I remember that storm, our plowing guys didn't show up to plow out our apartment complex.....me and 2 other guys shoveled for 9 hours to get out. That is what made me want to buy the snowbear plow.


----------



## Ducke (Oct 14, 2008)

*Live from the Duck Pond*

So as we sit here and prepare for out second storm in less then a week.
Are you sick of the sight of snow yet?


----------



## Goofyexponent (Nov 29, 2008)

HAHA! NOPE...white gold falling from the sky!


----------



## drivewaydoctor (Nov 26, 2008)

Born and raised in Cape Breton here so thought I'd jump in on this Maritimer thread... lol

Miss being back home... Got married down there in August.
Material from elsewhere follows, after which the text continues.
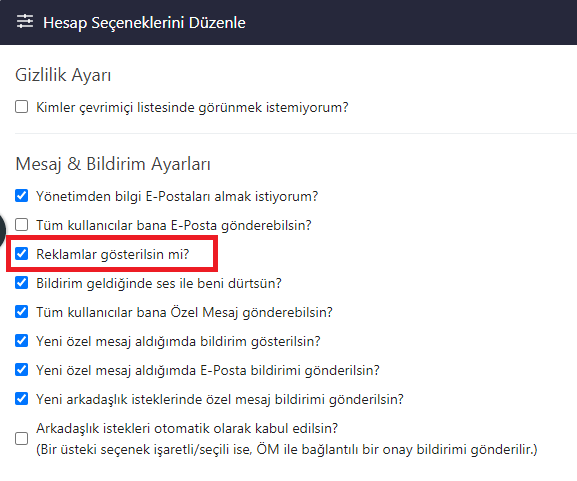The height and width of the screenshot is (481, 577).
Task: Click the 'Tüm kullanıcılar bana E-Posta gönderebilsin?' label text
Action: pos(174,225)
Few Maritime pics.... One of wife enjoying the view... Sssshhhh dont tell her I posted it...


----------



## samjr (Mar 18, 2008)

*Winter storm watch*

SNOWFALL AMOUNTS POSSIBLY REACHING 10 TO 15 CENTIMETRES INLAND AND OVER HIGHER TERRAIN. 
tymusic


----------



## samjr (Mar 18, 2008)

*nice view*



drivewaydoctor;714631 said:


> Born and raised in Cape Breton here so thought I'd jump in on this Maritimer thread... lol
> 
> Miss being back home... Got married down there in August.
> 
> Few Maritime pics.... One of wife enjoying the view... Sssshhhh dont tell her I posted it...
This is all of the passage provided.